Several months later, a comment was posted on that video that suggested the Red Victor 1 was in fact, the fastest street-legal car in Europe. We asked for a link that suggested Red Victor 1 eclipsed Polly's top speed, but none was provided. Instead, it was suggested that "quickest" and "fastest" mean the same thing in racing. While quickest and fastest may be used interchangeably in many conversations, the racing community, especially drag racers, seem to differentiate the two, with "quickest" being measured in time, while "fastest" is measured in speed. In fact, many folks will lay claim to being both quickest and fastest in some specific sub-category, which wouldn't be necessary if both words had the same meaning in racing.
It was then suggested that "Guinness" (presumably meaning the Guinness Book of World Records) does not indicate that a land speed record is considered a form of racing and that the folks who run vehicles at Bonneville know they are not racing.

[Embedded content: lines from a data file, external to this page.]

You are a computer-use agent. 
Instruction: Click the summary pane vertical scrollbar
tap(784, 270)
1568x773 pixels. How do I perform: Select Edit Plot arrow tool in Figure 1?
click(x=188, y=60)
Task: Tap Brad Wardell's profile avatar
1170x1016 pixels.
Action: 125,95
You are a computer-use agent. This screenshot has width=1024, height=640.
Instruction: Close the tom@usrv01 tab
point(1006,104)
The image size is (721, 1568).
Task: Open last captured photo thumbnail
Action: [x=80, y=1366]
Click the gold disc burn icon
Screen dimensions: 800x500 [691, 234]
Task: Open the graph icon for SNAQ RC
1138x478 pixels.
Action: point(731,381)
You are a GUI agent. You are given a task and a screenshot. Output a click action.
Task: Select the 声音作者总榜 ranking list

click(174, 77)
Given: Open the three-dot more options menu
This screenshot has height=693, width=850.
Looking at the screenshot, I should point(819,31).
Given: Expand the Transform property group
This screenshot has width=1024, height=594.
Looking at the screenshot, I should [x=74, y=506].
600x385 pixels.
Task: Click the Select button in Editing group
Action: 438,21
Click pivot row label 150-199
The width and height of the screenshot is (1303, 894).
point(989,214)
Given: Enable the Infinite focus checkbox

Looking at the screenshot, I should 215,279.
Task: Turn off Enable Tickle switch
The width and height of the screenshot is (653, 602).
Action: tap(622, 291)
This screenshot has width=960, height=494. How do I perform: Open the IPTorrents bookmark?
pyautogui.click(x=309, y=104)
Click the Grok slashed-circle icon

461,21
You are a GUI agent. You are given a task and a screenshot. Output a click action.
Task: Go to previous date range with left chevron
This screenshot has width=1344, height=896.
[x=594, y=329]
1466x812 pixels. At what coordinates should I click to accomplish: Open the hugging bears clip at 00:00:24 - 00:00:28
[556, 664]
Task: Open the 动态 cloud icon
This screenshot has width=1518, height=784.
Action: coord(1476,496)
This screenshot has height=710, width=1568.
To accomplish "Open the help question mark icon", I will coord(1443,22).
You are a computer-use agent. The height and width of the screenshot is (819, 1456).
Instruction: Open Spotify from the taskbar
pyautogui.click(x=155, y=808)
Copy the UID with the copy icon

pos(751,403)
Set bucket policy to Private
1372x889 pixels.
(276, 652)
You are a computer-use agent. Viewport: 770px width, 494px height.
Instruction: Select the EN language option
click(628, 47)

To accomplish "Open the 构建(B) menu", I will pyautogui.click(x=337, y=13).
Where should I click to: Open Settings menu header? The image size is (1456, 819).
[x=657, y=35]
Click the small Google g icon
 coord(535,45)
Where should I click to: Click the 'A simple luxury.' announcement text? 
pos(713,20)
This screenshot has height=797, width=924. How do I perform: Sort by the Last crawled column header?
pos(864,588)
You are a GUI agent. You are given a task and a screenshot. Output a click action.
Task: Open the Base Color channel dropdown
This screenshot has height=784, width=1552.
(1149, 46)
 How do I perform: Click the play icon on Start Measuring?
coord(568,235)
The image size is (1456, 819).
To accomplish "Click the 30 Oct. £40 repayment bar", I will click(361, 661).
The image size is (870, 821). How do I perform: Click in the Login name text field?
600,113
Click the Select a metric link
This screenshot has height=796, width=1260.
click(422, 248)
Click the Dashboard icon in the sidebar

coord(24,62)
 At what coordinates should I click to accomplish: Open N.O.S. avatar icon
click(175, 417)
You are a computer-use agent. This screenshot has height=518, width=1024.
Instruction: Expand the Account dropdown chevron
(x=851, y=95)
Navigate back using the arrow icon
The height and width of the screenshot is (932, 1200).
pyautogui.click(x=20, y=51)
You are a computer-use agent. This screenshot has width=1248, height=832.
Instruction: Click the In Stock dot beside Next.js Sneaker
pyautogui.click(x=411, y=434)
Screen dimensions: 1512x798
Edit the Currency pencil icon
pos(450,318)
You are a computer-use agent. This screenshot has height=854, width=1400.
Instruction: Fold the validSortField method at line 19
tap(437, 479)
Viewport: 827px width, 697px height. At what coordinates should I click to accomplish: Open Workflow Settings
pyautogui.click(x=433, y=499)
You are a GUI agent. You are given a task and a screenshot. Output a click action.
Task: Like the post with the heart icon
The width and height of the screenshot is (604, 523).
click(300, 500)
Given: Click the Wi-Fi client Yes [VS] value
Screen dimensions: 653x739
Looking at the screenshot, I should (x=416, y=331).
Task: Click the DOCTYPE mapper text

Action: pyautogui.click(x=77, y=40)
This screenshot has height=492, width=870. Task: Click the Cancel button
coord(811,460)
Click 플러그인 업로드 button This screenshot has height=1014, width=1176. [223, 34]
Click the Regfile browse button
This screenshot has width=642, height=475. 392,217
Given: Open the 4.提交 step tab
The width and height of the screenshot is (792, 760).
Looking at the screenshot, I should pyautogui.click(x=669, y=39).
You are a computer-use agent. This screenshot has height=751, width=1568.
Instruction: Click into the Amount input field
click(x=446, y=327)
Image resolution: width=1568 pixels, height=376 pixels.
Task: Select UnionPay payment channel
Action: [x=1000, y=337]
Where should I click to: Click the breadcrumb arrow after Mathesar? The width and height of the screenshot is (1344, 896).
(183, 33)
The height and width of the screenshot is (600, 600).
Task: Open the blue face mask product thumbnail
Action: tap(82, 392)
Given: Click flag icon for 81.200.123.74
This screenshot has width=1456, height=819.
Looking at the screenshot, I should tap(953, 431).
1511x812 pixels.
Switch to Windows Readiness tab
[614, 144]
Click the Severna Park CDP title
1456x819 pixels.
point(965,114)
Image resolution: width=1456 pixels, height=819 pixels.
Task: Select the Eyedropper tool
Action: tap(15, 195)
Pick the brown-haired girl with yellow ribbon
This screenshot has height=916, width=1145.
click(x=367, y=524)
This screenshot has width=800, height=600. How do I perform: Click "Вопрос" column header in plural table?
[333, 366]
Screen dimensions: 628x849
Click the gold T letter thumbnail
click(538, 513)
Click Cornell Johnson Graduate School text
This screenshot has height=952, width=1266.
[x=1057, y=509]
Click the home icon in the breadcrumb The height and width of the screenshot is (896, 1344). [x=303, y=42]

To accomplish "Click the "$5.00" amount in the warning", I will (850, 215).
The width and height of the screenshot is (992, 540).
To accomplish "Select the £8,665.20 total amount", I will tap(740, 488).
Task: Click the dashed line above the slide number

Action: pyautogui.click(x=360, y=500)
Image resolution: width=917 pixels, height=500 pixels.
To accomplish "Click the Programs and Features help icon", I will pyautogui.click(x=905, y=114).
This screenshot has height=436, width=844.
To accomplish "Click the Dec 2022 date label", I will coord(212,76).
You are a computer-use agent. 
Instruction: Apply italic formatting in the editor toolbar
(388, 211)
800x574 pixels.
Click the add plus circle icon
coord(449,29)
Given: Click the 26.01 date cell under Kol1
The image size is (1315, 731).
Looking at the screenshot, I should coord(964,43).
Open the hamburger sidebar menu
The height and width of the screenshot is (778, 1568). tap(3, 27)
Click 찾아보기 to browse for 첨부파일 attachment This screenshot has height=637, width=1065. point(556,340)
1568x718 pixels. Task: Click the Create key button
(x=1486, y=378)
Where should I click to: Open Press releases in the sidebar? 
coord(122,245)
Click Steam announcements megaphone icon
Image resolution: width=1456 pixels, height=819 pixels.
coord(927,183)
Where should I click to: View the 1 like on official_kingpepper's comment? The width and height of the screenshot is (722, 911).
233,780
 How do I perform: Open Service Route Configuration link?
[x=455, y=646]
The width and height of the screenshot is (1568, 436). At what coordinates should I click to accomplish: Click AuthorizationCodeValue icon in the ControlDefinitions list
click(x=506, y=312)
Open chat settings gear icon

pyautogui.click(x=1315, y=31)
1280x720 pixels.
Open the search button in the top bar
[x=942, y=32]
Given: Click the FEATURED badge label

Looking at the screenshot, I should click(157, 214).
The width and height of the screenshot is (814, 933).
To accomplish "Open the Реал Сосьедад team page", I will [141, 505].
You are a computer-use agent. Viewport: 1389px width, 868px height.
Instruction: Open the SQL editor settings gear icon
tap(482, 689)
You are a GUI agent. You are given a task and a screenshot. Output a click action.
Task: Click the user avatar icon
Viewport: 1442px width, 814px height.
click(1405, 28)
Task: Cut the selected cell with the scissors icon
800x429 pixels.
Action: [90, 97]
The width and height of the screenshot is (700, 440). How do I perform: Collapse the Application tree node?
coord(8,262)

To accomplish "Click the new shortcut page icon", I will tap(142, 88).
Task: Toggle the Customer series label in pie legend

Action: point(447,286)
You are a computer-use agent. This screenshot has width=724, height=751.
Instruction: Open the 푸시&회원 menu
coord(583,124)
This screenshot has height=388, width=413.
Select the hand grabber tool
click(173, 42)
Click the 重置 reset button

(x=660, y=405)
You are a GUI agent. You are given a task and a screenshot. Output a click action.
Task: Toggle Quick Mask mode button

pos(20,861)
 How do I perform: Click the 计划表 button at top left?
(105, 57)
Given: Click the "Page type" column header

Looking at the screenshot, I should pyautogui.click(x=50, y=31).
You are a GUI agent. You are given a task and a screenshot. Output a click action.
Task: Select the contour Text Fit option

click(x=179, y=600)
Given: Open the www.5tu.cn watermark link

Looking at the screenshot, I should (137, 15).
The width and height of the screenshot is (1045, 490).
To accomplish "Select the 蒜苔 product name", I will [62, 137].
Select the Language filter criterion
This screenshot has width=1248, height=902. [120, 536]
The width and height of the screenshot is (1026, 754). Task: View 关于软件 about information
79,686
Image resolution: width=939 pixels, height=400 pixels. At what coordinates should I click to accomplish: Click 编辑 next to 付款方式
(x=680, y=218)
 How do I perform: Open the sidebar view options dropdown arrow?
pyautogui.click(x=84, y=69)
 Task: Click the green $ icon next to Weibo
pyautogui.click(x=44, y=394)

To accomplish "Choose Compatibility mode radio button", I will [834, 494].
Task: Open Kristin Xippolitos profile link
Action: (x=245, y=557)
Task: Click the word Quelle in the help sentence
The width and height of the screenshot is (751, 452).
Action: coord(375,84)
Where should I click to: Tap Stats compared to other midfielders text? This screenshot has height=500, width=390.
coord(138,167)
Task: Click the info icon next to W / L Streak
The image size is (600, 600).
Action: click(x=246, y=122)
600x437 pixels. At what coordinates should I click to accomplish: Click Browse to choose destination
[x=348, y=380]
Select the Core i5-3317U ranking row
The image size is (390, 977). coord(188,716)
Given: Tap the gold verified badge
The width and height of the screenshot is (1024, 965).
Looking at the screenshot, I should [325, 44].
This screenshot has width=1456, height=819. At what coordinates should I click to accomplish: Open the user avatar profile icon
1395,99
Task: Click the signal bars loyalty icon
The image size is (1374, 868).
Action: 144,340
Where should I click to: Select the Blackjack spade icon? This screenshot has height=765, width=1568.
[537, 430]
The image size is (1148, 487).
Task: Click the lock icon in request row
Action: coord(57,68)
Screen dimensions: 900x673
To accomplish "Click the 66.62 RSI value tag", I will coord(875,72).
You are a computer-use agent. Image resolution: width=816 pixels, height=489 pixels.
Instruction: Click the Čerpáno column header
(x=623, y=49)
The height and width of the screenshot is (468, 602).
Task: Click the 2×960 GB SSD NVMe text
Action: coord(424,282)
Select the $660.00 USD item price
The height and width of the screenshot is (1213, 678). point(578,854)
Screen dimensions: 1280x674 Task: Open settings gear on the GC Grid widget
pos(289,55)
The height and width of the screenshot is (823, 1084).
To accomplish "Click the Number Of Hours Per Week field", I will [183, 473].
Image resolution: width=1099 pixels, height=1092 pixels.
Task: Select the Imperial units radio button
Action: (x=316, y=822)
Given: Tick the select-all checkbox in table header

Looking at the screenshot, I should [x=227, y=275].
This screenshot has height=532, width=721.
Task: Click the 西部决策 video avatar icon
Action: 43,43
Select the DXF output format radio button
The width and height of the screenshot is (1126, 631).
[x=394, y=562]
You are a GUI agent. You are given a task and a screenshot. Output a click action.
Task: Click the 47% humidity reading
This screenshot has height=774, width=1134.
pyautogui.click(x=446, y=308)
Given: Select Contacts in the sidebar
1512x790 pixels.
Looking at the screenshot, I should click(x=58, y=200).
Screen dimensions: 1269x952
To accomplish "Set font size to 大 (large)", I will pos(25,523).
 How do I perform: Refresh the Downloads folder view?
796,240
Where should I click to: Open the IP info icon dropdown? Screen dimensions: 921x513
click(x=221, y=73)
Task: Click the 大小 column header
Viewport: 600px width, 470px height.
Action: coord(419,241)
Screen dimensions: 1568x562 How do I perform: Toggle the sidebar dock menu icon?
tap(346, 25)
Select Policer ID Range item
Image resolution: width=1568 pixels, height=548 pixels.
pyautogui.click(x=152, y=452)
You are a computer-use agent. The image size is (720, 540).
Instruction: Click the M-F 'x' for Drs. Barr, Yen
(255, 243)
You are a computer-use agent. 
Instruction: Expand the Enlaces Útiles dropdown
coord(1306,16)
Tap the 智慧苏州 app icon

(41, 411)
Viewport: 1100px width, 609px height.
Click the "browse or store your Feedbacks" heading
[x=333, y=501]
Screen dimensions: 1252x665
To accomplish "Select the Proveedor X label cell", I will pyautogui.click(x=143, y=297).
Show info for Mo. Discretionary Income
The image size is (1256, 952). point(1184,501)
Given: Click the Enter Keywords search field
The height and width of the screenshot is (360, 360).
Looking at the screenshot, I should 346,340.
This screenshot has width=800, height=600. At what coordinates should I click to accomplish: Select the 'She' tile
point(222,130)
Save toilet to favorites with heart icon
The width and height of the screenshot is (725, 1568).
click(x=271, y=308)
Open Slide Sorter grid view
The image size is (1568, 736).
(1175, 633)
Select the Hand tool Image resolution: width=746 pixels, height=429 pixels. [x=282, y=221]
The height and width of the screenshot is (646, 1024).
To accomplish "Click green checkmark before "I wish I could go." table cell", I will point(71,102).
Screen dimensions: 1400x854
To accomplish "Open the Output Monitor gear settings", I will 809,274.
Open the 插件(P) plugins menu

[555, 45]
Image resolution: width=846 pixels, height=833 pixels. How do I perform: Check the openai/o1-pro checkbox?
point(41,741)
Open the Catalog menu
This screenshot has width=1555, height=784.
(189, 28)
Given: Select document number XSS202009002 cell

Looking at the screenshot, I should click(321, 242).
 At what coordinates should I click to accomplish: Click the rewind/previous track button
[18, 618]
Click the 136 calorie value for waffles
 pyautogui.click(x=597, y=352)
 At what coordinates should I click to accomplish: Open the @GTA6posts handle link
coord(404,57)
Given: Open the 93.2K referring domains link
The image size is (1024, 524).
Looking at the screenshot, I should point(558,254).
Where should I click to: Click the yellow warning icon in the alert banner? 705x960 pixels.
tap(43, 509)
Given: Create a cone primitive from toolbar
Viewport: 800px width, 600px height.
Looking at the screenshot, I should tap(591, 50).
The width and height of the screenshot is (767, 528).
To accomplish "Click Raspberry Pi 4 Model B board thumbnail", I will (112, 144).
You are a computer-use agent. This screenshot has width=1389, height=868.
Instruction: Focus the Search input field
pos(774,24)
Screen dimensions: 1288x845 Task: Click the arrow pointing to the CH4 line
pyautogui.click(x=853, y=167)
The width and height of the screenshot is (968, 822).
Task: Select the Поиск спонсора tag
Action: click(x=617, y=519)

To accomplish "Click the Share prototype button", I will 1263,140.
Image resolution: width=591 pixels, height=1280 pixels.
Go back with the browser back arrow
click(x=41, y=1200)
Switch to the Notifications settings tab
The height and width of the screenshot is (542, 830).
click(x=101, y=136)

As luck would have it, OPTIMA Jim actually has a couple of old copies of the Guinness Book of World Records (1983 & 1984 editions) in his possession and both of those books list top speed records in the "Auto Racing" section. Jim also volunteers at his childrens' school library and while he hasn't checked newer editions of the Guinness Book, the newer editions tend to have far more pictures and far fewer listings of records. Regardless, there might be quite a bit of debate within the racing community as to whether the folks at Guinness should or could be considered the definitive authority on what is defined as "racing."
What surprised us more was the suggestion that the Bonneville racers themselves know what they were engaging in was not considered racing. We've seen the "Real Race Cars Don't Have Starters" bumper stickers at midget races and know that some of the road racing fans don't think any competition that doesn't involve turning left and right should be considered racing, but we had never heard of a group of competitors themselves conceding that the activity they are engaging in is not actual racing. OPTIMA Jim decided to ask the Bonneville folks if this was really the case. As we suspected, the Bonneville racers most certainly do consider their form of motorsports to be real racing and many were very passionate in making that point. We understand that in the competitive world of motorsports, there is bound to be competition between different disciplines. Some folks will always consider their form of racing to be better than any other and can back up their opinion with very solid reasoning.
As simple as the question of "What is Racing?" may seem, there appears to be quite a bit of debate as to what can be considered racing. Does racing only occur when competitors run hull to hull, wheel to wheel or head to head? Do races need to have a specified distance (1/4 mile or Baja 1000) or are timed/top speed events (Bonneville Speed Weeks or 24 Hours of LeMans) also a legitimate form of racing? Can there be considerations beyond speed or time, as there is in drifting? Is it simply a win at all costs mentality that defines racing? If that is the case, does that exclude forms of vintage motorsports, where competitors would rather not risk wadding up a $3 million Ferrari for a $20 trophy?
What do you think defines an activity as racing?